Let's see it on example:

CREATE TABLE people (
    id serial PRIMARY KEY,
    firstname TEXT,
    lastname TEXT
);
 
CREATE TABLE visits (
    id serial PRIMARY KEY,
    person_id INT4 NOT NULL references people (id),
    when_logged timestamptz
);
 
INSERT INTO people (firstname, lastname)
VALUES
    ('Bill', 'Hicks'),
    ('George', 'Carlin'),
    ('Louis', 'C.K.'),
    ('Robin', 'Williams'),
    ('Zach', 'Galifianakis');
 
INSERT INTO visits (person_id, when_logged)
    SELECT
        1 + floor(random() * 5),
        now() - '1 year'::INTERVAL * random()
    FROM
        generate_series(1,1000);

Now, let's assume we want list of people with count of visits. Previously one would need to:

SELECT
    p.id,
    count(*)
FROM
    people p
    JOIN visits v on p.id = v.person_id
GROUP BY p.id;

or:

SELECT
    p.id,
    p.firstname,
    p.lastname,
    count(*)
FROM
    people p
    JOIN visits v on p.id = v.person_id
GROUP BY p.id, p.firstname, p.lastname;

(or some trick with min(firstname)).

But now, we can:

SELECT
    p.id,
    p.firstname,
    p.lastname,
    count(*)
FROM
    people p
    JOIN visits v on p.id = v.person_id
GROUP BY p.id;

And it just works. Nice.

  1. 14 comments

  2. Aug 10, 2010

    It’s about time that PostgreSQL conformed to this part of the 1999 SQL standard. I reported it as a bug several years ago, but was told that it was an ‘optional’ part of the standard, not a ‘requirement’, so was deliberately left out.

  3. Aug 10, 2010

    It IS optional, and so are hundreds of other parts of the official SQL standard. I don’t know of any database that implements this part of the standard. But it’s great to see nevertheless. PostgreSQL keeps getting more and more sophisticated.

  4. Aug 11, 2010

    It is *NOT* optional. The 1992 standard states
    [quote]If T is a grouped table, then each in each that references a column of T shall reference a grouping column or be specified within a .[/quote]This requirement was removed from the 1999 standard, therefore it was no longer a “requirement”.

    If you don’t know of any other database that implements this part of the standard then take a look at MySQL. It specifically had to add the ONLY_FULL_GROUP_BY option to “turn off” the change in the SQL standard. This is explained fully in http://www.oreillynet.com/databases/blog/2007/05/debunking_group_by_myths.html

  5. Aug 11, 2010

    @Tony:
    Sorry, but providing MySQL as a proof of correctness isn’t going to fly well. Not until they will raise correct error in such case:

    create table x (i int4, z int4);

    insert into x (i, z) values (1,2);

    insert into x (i, z) values (1,3);

    insert into x (i, z) values (2,4);

    select i, z from x group by i;

  6. Aug 13, 2010

    You test is irrelevant as your table does not contain a primary key, therefore it does not have anything to do with functional dependencies.

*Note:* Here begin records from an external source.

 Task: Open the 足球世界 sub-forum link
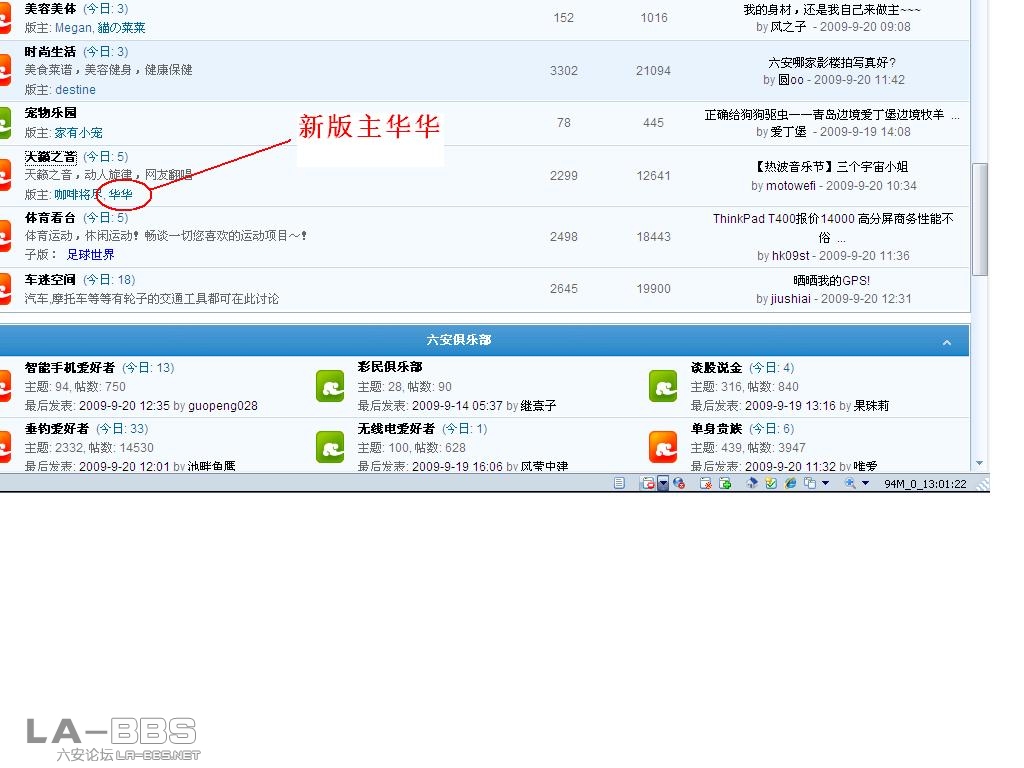[x=91, y=254]
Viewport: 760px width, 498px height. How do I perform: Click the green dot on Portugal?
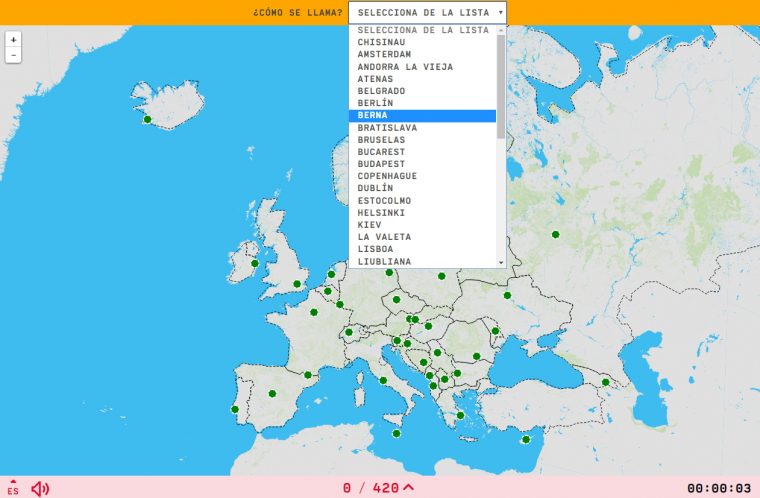pos(235,409)
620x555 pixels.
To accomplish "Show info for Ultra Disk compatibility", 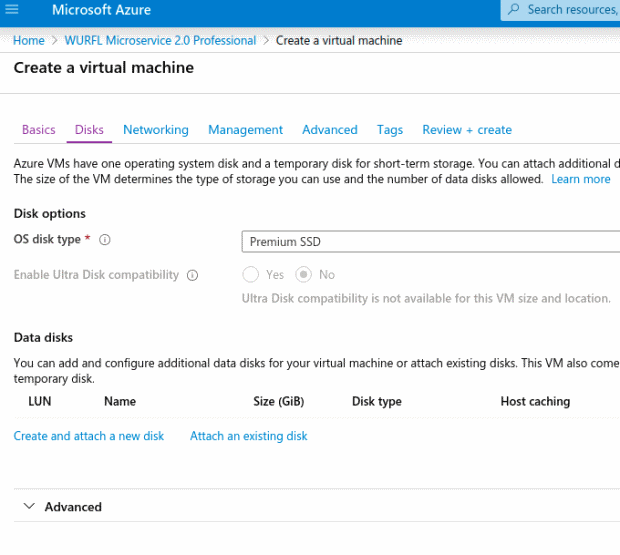I will click(192, 275).
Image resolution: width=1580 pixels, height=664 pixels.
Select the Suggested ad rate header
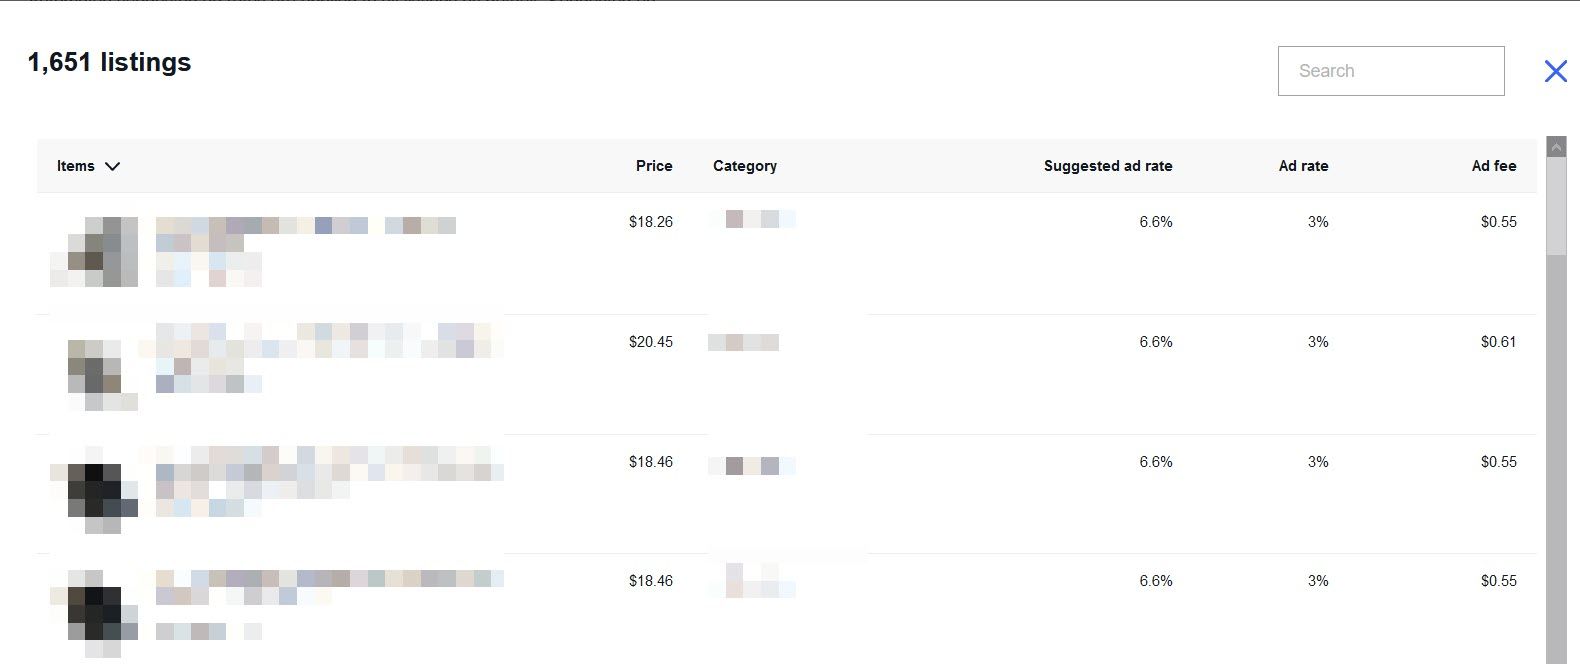tap(1108, 166)
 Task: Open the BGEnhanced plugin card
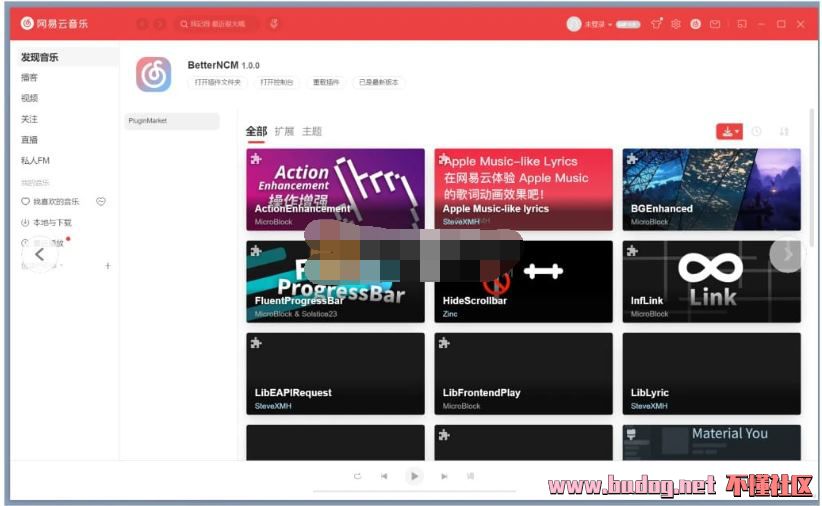click(x=711, y=189)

    At least the MySQL developers made an attempt to implement the standard, and not ignore it completely.

  7. Aug 13, 2010

    @Tony:
    are you serious? Sorry, I just can’t believe someone might say something like this seriously.

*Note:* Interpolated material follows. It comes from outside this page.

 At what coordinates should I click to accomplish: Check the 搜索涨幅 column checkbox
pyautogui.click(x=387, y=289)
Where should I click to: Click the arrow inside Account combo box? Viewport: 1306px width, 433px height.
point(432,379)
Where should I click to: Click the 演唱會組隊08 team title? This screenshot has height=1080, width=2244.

    Horribly broken group by semantics in MySQL (which basically lead to choosing *random* elements) you say “they made an attempt to implement the standard?

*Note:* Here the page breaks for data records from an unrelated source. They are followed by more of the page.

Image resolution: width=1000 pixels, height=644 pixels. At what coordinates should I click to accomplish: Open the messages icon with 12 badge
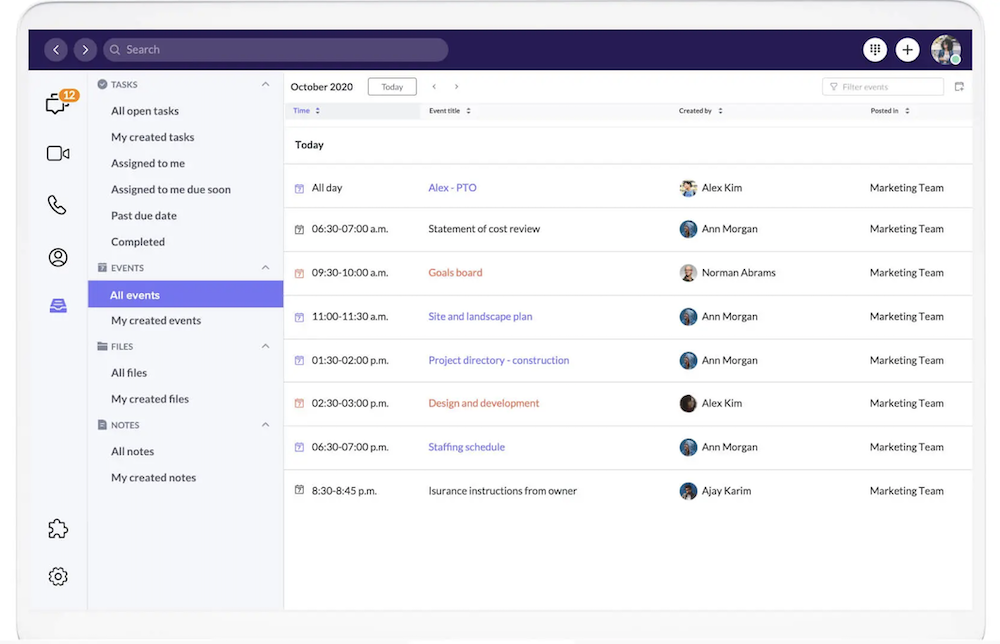point(58,103)
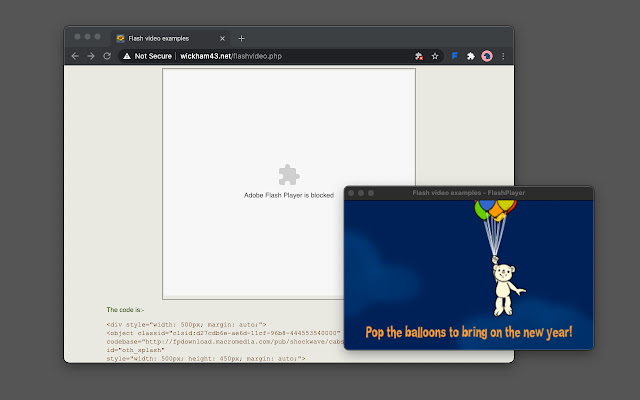The height and width of the screenshot is (400, 640).
Task: Bookmark this page with the star icon
Action: click(x=435, y=56)
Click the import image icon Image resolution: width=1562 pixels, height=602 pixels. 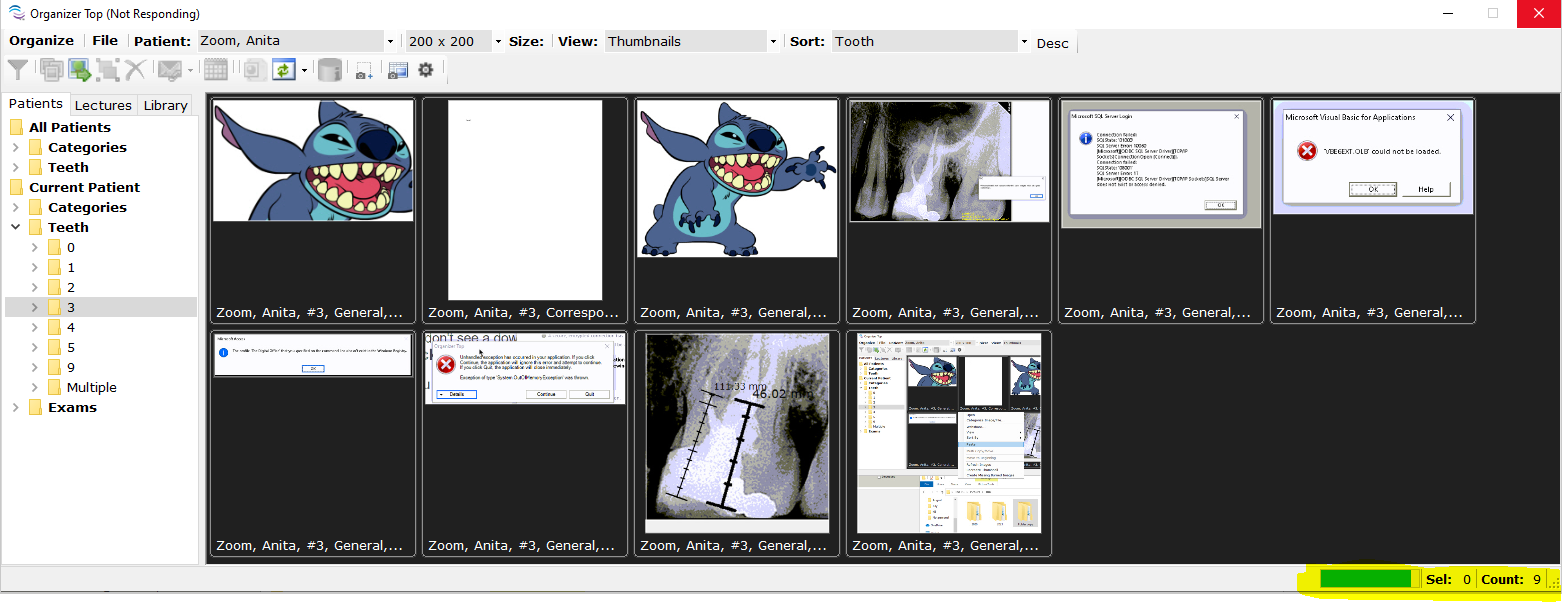[x=80, y=70]
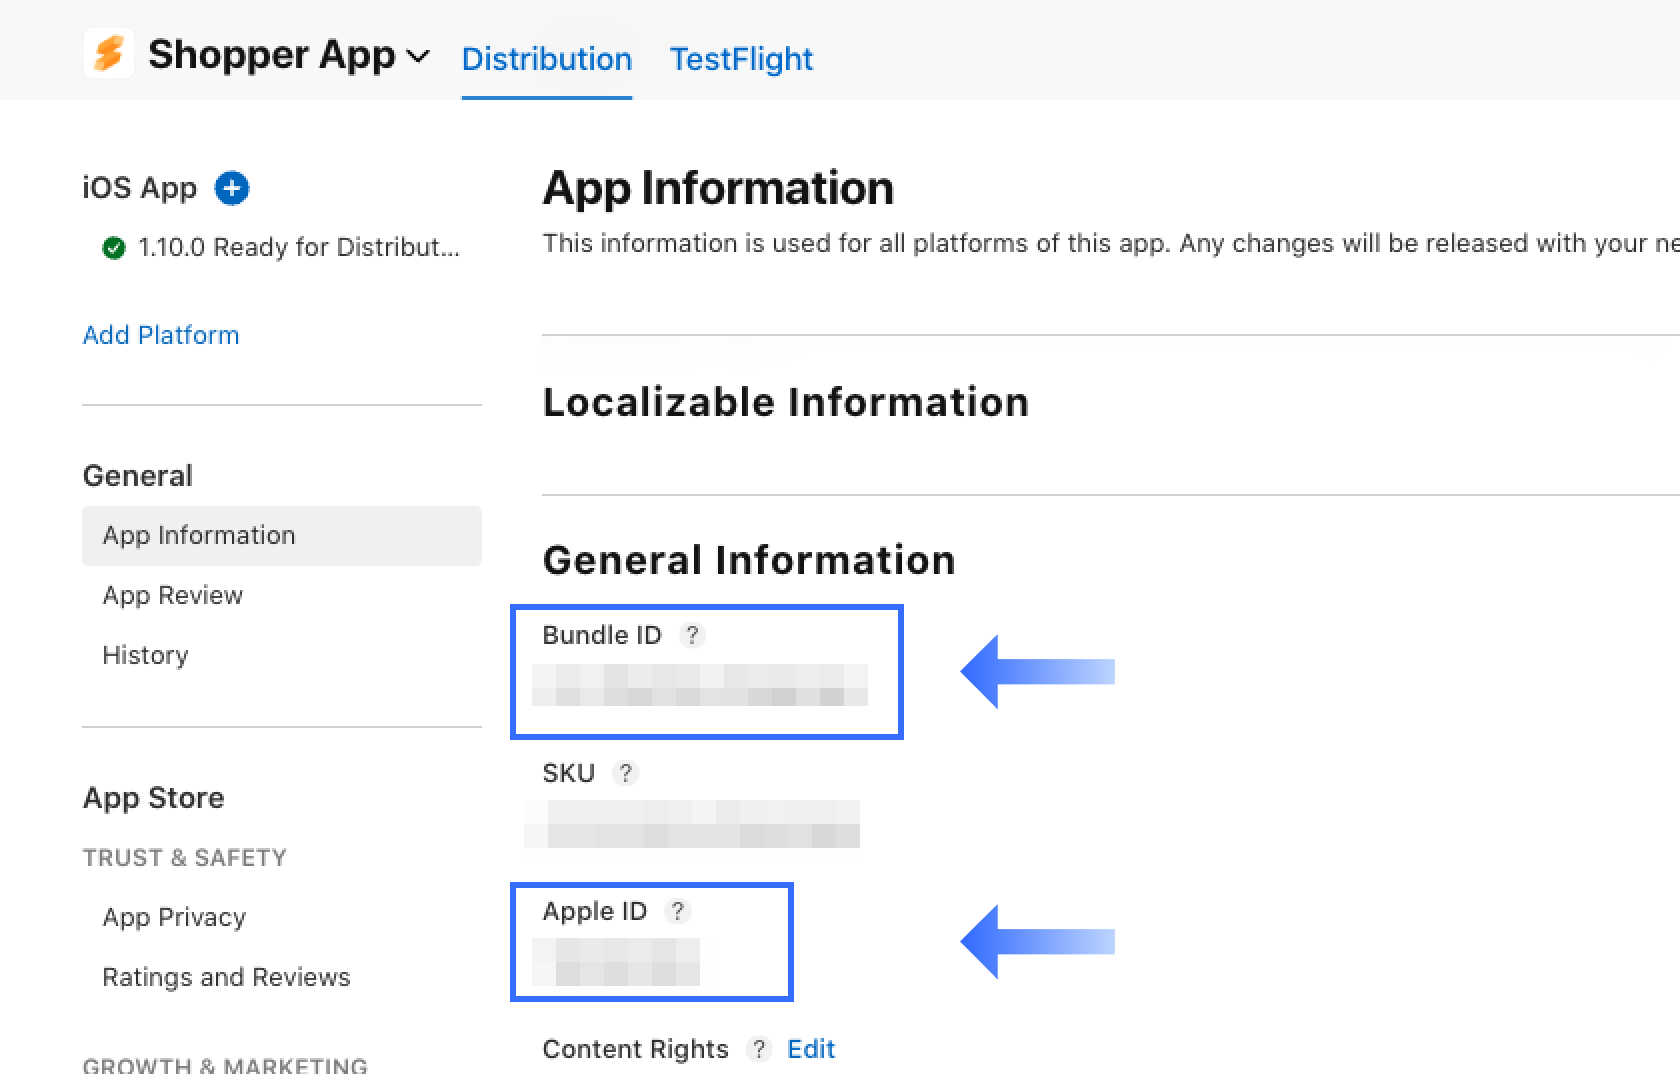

    I will never say PostgreSQL is perfect. But at the very least I can depends on the results its providing, that it will not choose random values, or execute half of *single command*.

  8. Aug 14, 2010

    Yes, I *AM* serious. You claim that MySQL’s implementation of GROUP BY fails on a statement that will never be used in the real world, which shows just how desperate you are to throw dirt at MySQL.

    Just face it, PostgreSQL’s implememtation of GROUP BY has been flawed since the 1999 standard, but you’e too chicken to admit it.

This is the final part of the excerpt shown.